In 1882, while still a student, Nathan Birnbaum and two friends formed Europe’s very first Zionist organization, dubbed “Kadimah” (a double entendre indicating movement not only forward, but eastward to Palestine). “My grandfather was the linchpin of the movement. He was the one who coined the term ‘Zionism,’ and set up its first journal, called Selbst-Emancipzion. It wasn’t until 14 years later that Herzl produced Der Judenstadt.”
Nathan Birnbaum also developed an interest in Yiddish literature, organizing the first Yiddish language conference in Czernowitz in 1908. Realizing that Yiddish literature drew its vitality from authentic Judaism, he delved into his spiritual roots, befriending one of the Polish chassidim who came to Vienna during World War I. In the end, Nathan recanted his secular worldview and became a fully observant baal teshuvah, causing no small sensation. “His friends were furious!” Birnbaum chortles. “Everyone was moving away from religion, and here he was moving back!” Switching focus from physical to spiritual ascent, Nathan founded a society he called “Olim,” whose goal was to create a worldwide Jewish spiritual revival. He’d been the first secretary for the World Zionist Organization, but after changing allegiances he later served as secretary-general for the newly founded Agudath Israel.

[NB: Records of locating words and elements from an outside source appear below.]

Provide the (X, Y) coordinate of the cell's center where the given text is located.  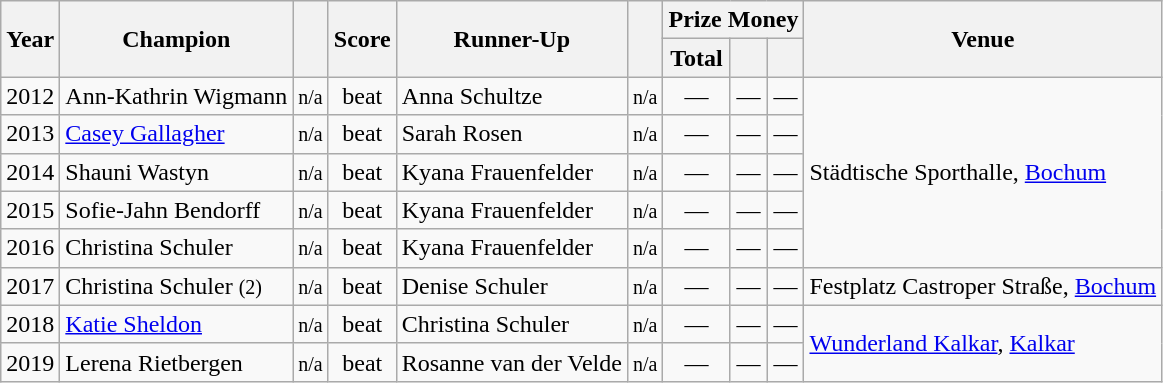
2017 (30, 286)
2016 (30, 248)
Score (362, 39)
Christina Schuler (2) (176, 286)
Sofie-Jahn Bendorff (176, 210)
2019 (30, 362)
2014 (30, 172)
Total (696, 58)
Rosanne van der Velde (512, 362)
Ann-Kathrin Wigmann (176, 96)
Runner-Up (512, 39)
Year (30, 39)
Wunderland Kalkar, Kalkar (983, 343)
Denise Schuler (512, 286)
Shauni Wastyn (176, 172)
Lerena Rietbergen (176, 362)
2018 (30, 324)
Katie Sheldon (176, 324)
Casey Gallagher (176, 134)
Festplatz Castroper Straße, Bochum (983, 286)
2013 (30, 134)
Champion (176, 39)
Venue (983, 39)
Anna Schultze (512, 96)
2015 (30, 210)
2012 (30, 96)
Städtische Sporthalle, Bochum (983, 172)
Sarah Rosen (512, 134)
Prize Money (734, 20)
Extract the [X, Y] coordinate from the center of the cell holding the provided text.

Nathan’s son Solomon Asher, who inherited his father’s love of Yiddish, became an expert on Yiddish and other Jewish languages, creating the first scientific Yiddish grammar and serving as a professor at the University of Hamburg. “My father was a scholar’s scholar,” Birnbaum claims. “He could grasp the entire structure of a language in a weekend, and he knew everything about early Hebrew lettering. When the Dead Sea Scrolls were found, he was called on to help date them, and despite controversy, his assessments were later confirmed by carbon dating.”

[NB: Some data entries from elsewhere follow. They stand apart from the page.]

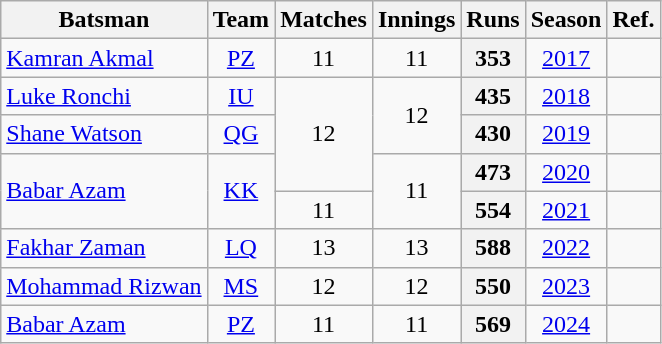
Ref. [634, 20]
2018 [566, 96]
Luke Ronchi [104, 96]
569 [493, 324]
MS [241, 286]
550 [493, 286]
473 [493, 172]
Mohammad Rizwan [104, 286]
Shane Watson [104, 134]
LQ [241, 248]
430 [493, 134]
IU [241, 96]
Batsman [104, 20]
Innings [416, 20]
435 [493, 96]
Matches [324, 20]
2021 [566, 210]
2023 [566, 286]
2022 [566, 248]
KK [241, 191]
Kamran Akmal [104, 58]
Fakhar Zaman [104, 248]
588 [493, 248]
Team [241, 20]
2019 [566, 134]
2024 [566, 324]
Season [566, 20]
Runs [493, 20]
353 [493, 58]
2017 [566, 58]
2020 [566, 172]
554 [493, 210]
QG [241, 134]
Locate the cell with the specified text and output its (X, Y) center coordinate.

The rise of Nazism in the 1930s prompted Solomon to take his family to England, but he found it impossible to make a living. “We moved six times in two years,” Birnbaum remembers sadly. “It was awful. In those days nobody knew or understood my father’s research, and there was no department of Judaic Studies to hire him.”

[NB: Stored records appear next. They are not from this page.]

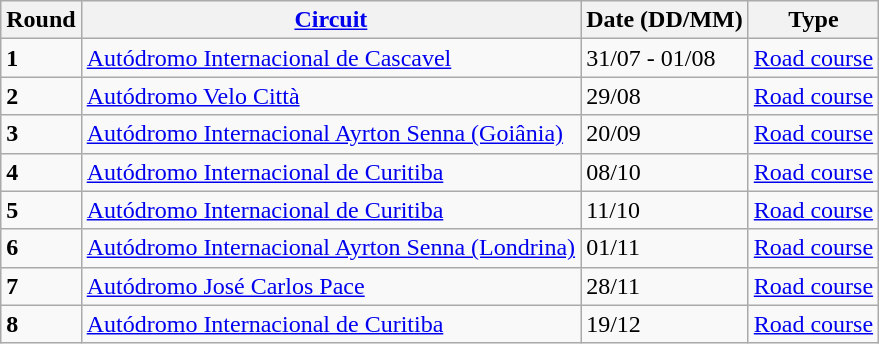
6 (41, 248)
11/10 (665, 210)
3 (41, 134)
29/08 (665, 96)
Round (41, 20)
7 (41, 286)
1 (41, 58)
8 (41, 324)
Autódromo Internacional de Cascavel (330, 58)
19/12 (665, 324)
Autódromo José Carlos Pace (330, 286)
28/11 (665, 286)
Circuit (330, 20)
2 (41, 96)
Date (DD/MM) (665, 20)
Autódromo Velo Città (330, 96)
Type (813, 20)
Autódromo Internacional Ayrton Senna (Goiânia) (330, 134)
08/10 (665, 172)
4 (41, 172)
01/11 (665, 248)
31/07 - 01/08 (665, 58)
20/09 (665, 134)
Autódromo Internacional Ayrton Senna (Londrina) (330, 248)
5 (41, 210)
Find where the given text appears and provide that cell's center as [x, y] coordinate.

One day, a stranger knocked on their kitchen door with a copy of his father’s scientific grammar in hand. “I’m looking for Professor Solomon Birnbaum,” said the man, who was Professor Norman Jopson, a non-Jewish, world-class linguist. Jopson would eventually create two lectureships at London University for Birnbaum’s father, one in Yiddish/Slavonic and the other in Oriental languages. Once the war began, however, Solomon was tapped to work for the Uncommon Languages Department of the British National Censorship in Liverpool. “He read all the terrible letters coming in from the Jews,” Birnbaum says. “He was of course forbidden to speak about his work in detail, but we knew what was happening. Day and night we listened to radio broadcasts of Hitler screaming his curses and threats against the Jews.”
While Solomon Birnbaum was a very academic, non-activist type, when he heard that some Jews in Bergen-Belsen had been spared because they had papers to go elsewhere, he began writing to various governments, asking them to proclaim foreign Jews as their citizens and help them to leave Europe.
After the war, Jacob Birnbaum became involved with social activism for the first time when he helped young survivors who had recently arrived in England.
“About half were concentration camp survivors, and half were Polish Jews who had fled to the Soviet Union and were allowed to leave with their Polish passports,” Birnbaum recalls, adding that those who had fled the Soviet Union gave him his first detailed awareness of life under Communism, impressions that would later help propel him into a life-long career as a communal activist.
Jacob Birnbaum’s achievements where publicly acknowledged in 2006, on his 80th birthday, when the US Congress passed a resolution commemorating his 60 years of vital, game-changing contributions to not only the Jewish community, but to human rights for all.